Task goal ->
Look below for the line that has "Task: Select tracking number AG784484295CN"; output exactly from it through the line that has "The width and height of the screenshot is (674, 407).", and leave the pictures out.

The data ->
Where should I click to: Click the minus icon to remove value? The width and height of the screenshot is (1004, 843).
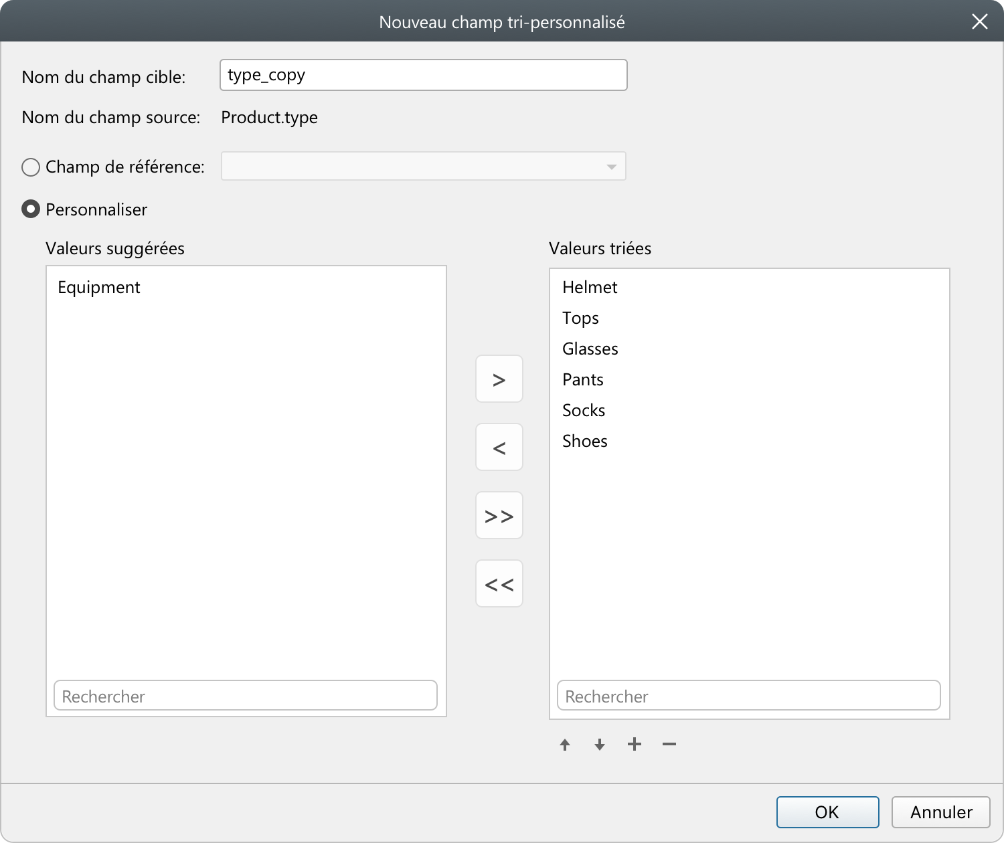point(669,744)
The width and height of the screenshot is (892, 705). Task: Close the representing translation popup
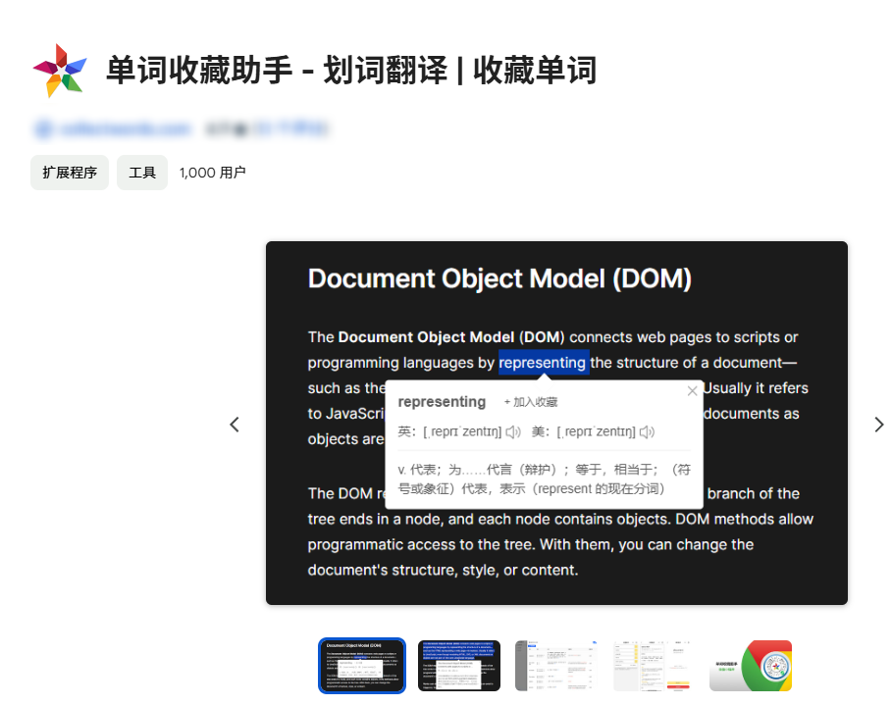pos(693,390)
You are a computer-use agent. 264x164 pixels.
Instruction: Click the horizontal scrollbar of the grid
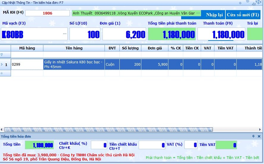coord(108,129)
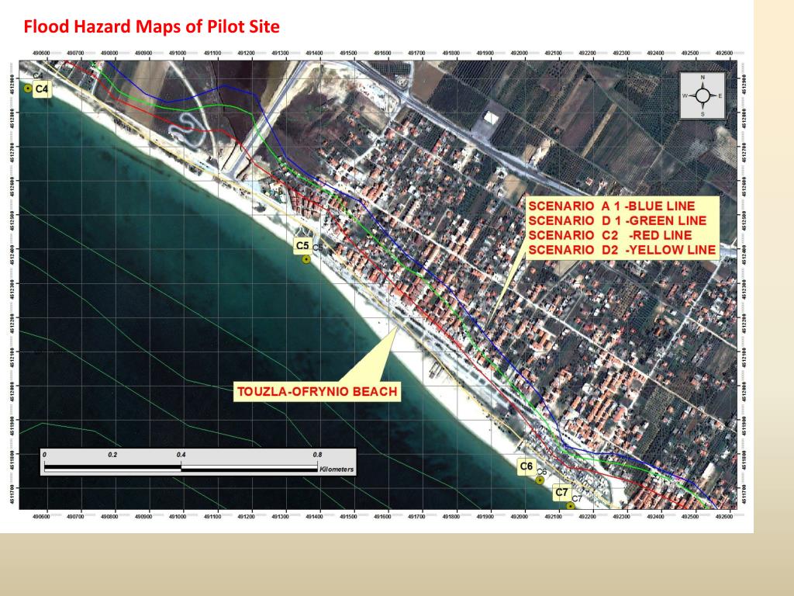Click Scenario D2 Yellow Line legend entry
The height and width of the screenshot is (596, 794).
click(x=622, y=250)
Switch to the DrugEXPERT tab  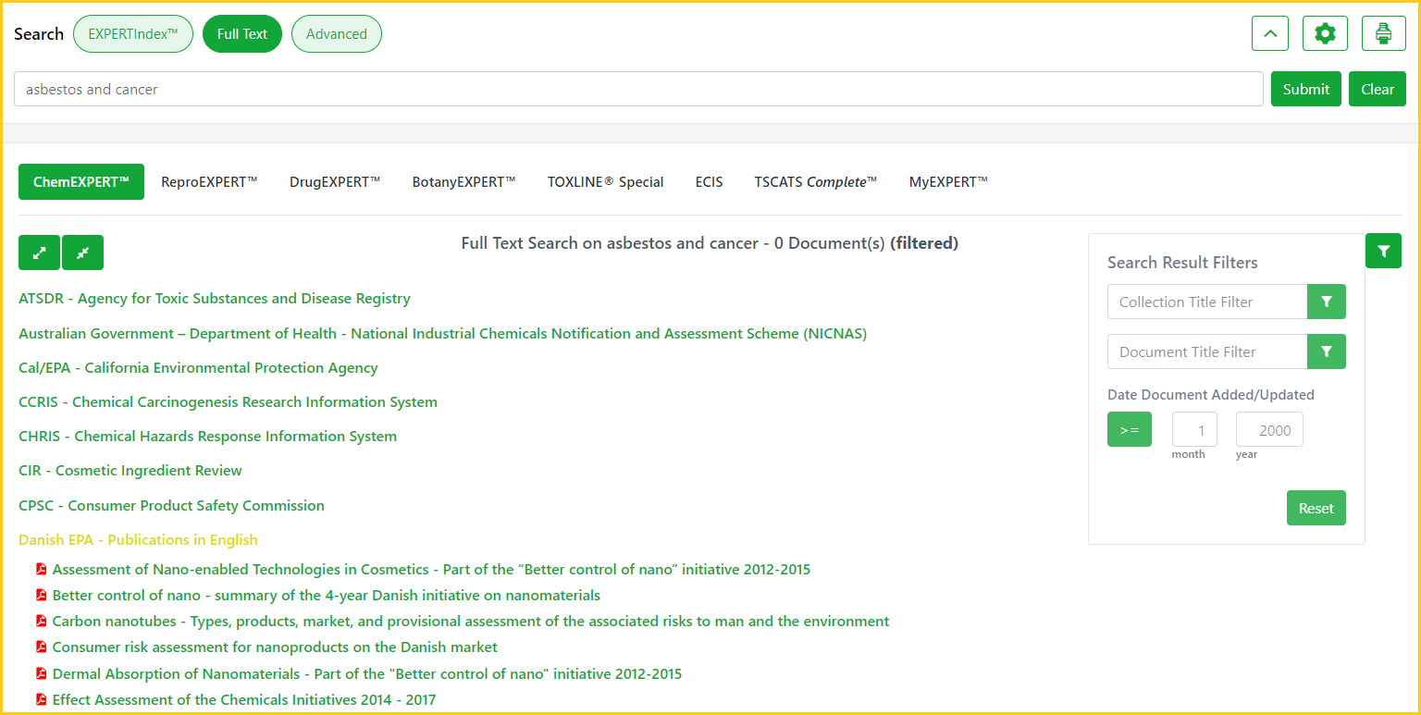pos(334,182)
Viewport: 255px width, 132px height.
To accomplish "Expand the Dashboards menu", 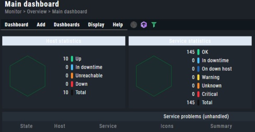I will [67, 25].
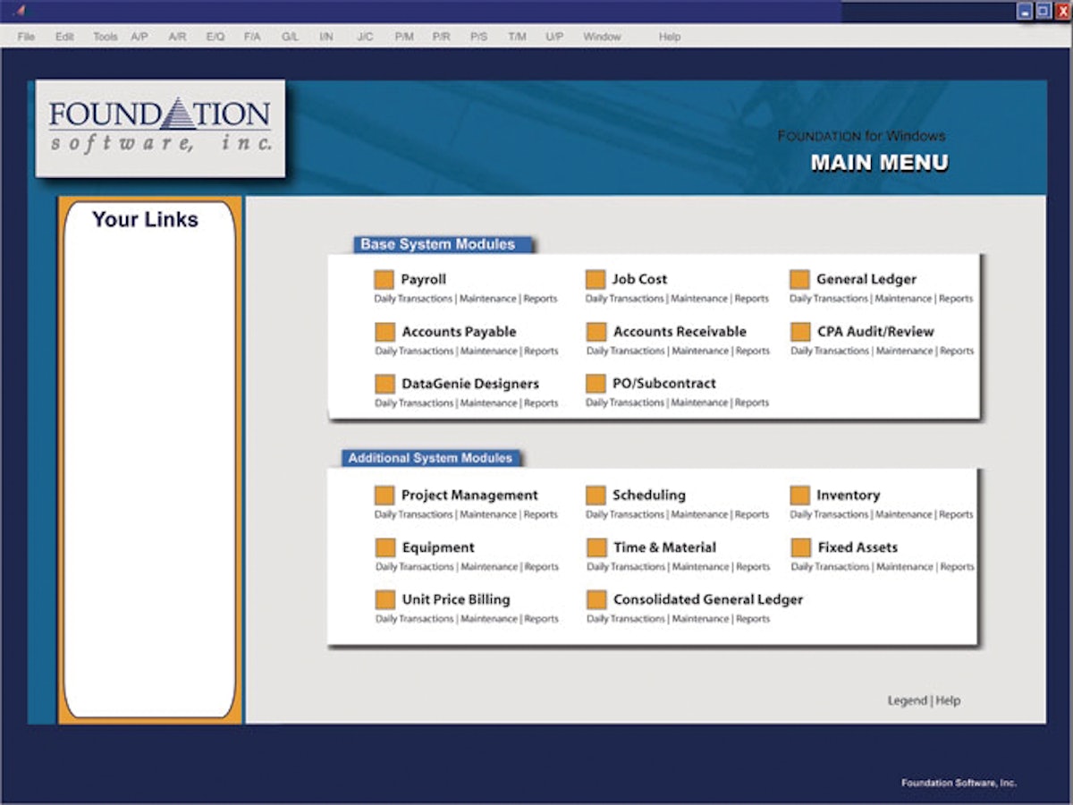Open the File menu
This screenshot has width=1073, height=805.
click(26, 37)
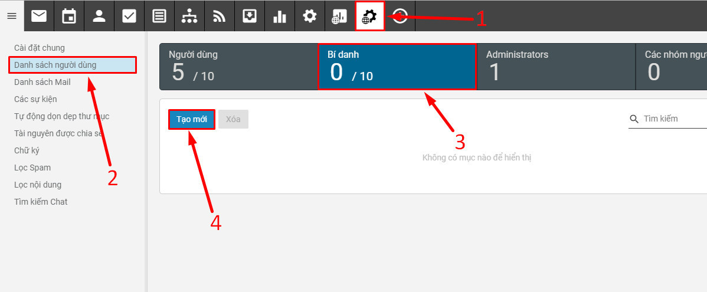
---
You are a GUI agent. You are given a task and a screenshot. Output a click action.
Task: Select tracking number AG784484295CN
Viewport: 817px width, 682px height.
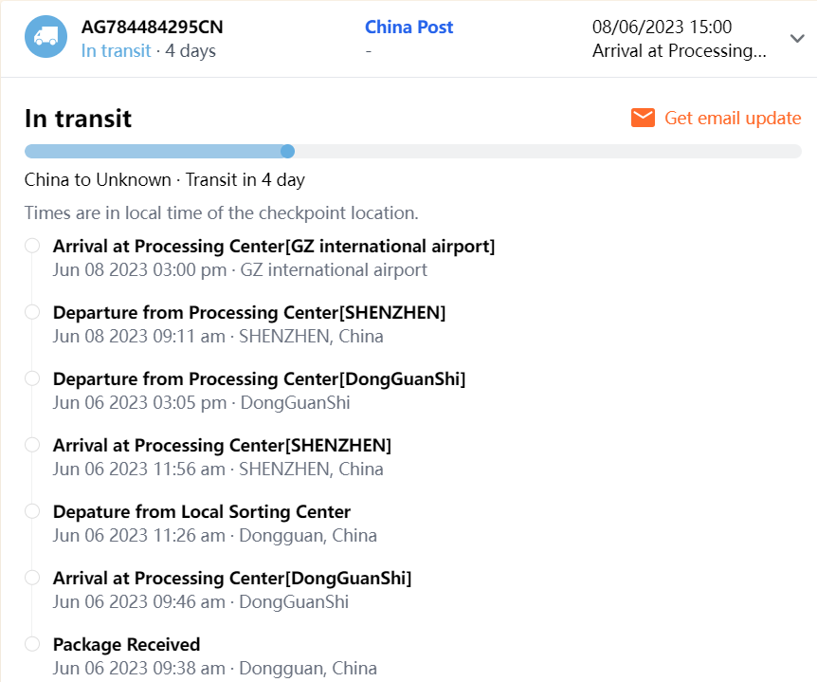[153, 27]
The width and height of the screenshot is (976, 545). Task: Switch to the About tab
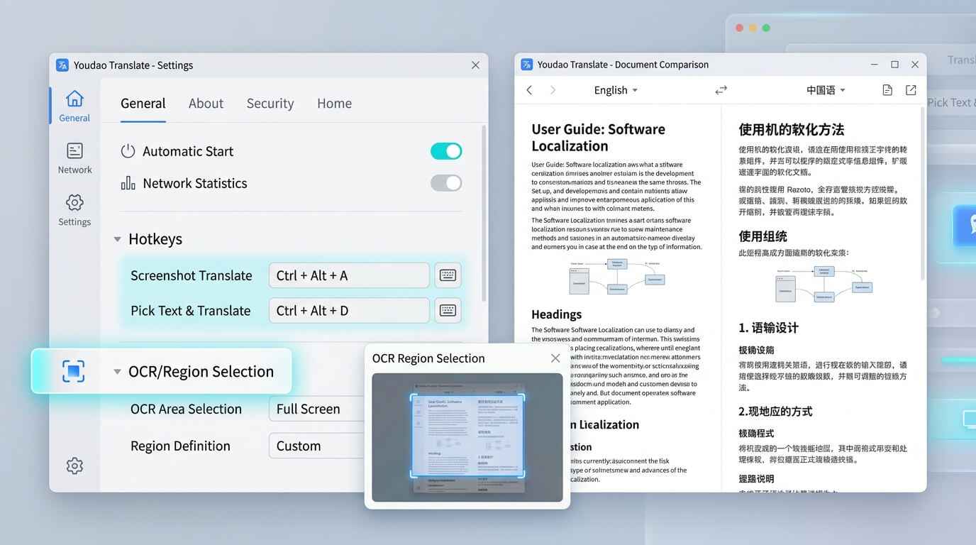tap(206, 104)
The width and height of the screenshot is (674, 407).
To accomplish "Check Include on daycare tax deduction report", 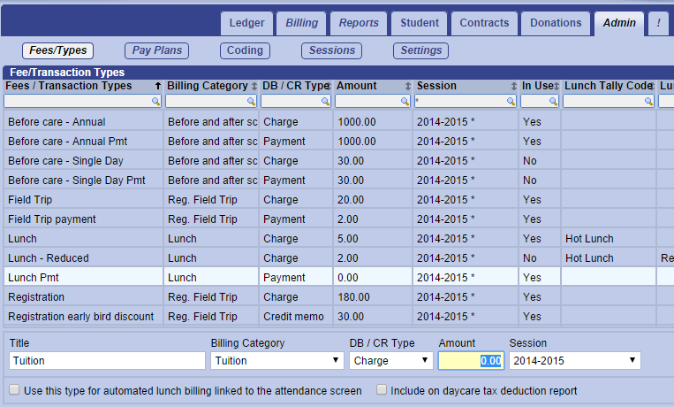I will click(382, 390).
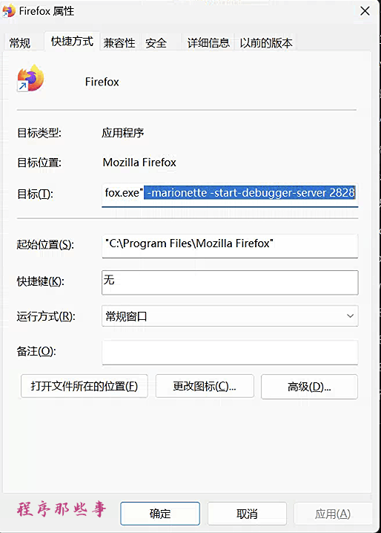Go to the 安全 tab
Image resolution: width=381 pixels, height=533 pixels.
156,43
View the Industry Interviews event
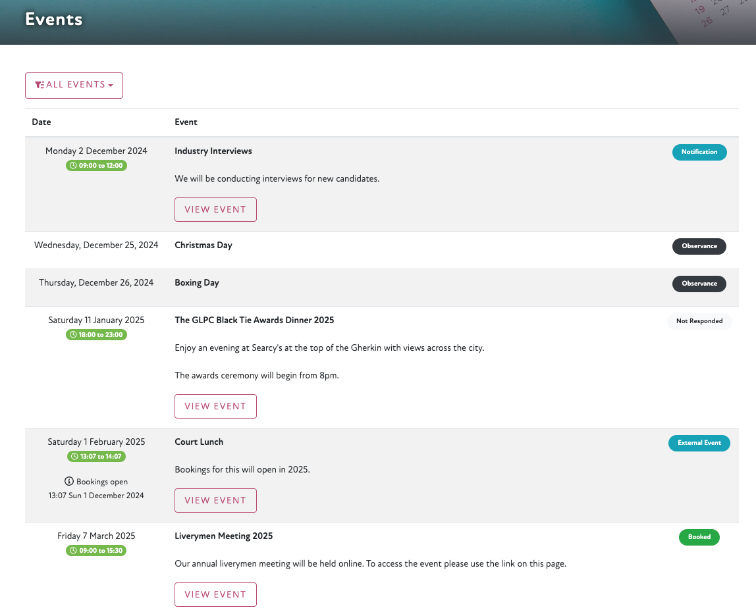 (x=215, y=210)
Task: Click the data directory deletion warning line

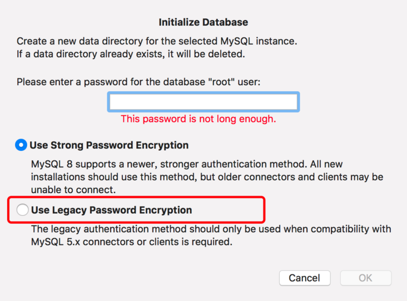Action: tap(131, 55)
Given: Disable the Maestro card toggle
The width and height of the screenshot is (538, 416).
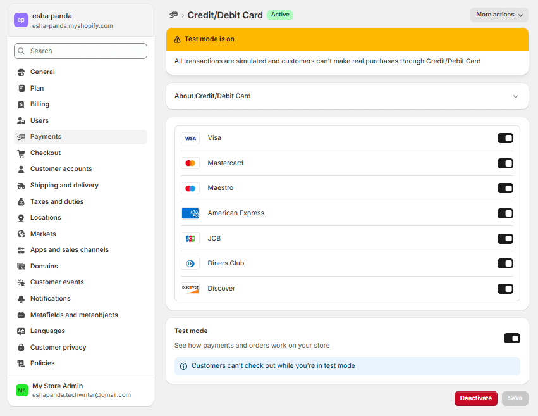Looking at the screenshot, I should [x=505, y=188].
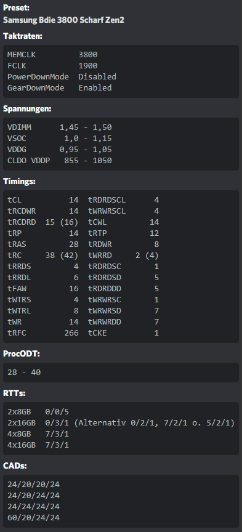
--
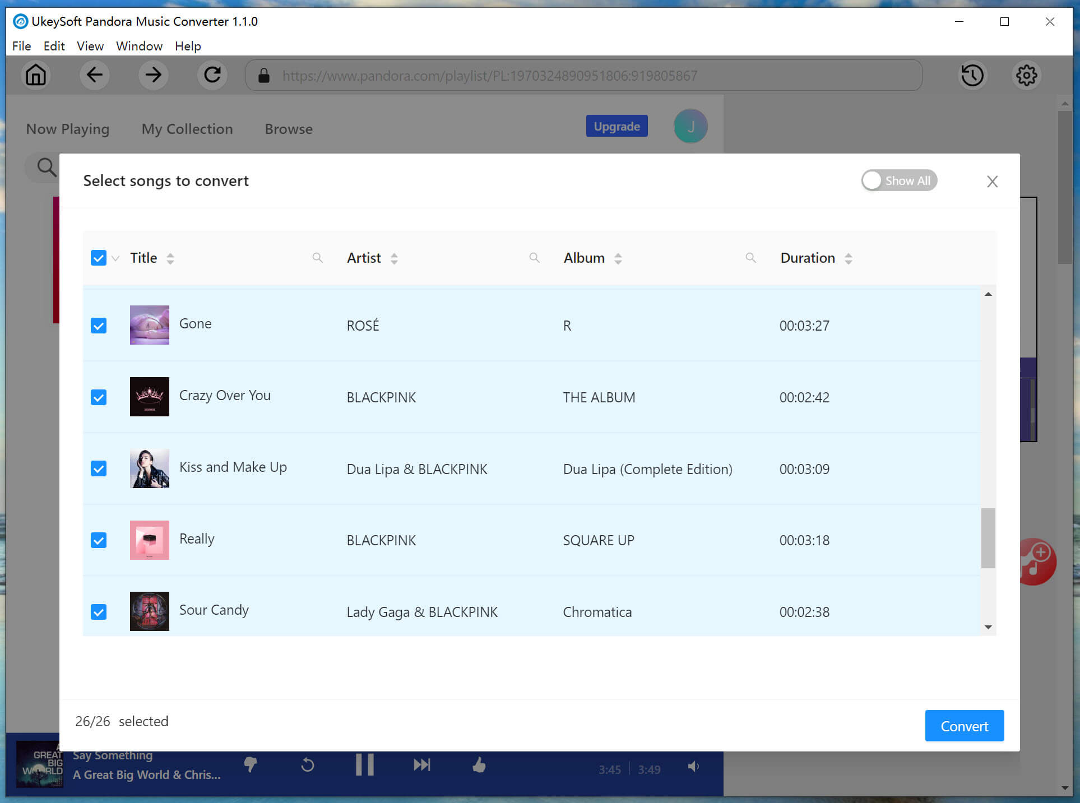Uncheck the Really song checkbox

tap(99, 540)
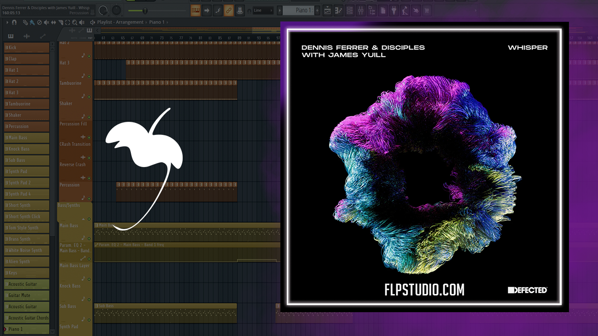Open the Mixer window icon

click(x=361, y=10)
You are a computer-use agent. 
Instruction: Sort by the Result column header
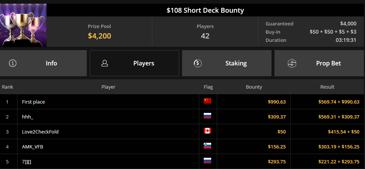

Response ->
Task: Select tracking number AG784484295CN
Viewport: 817px width, 682px height.
[153, 27]
The width and height of the screenshot is (976, 545). Task: Switch to the About tab
tap(206, 104)
The width and height of the screenshot is (674, 407).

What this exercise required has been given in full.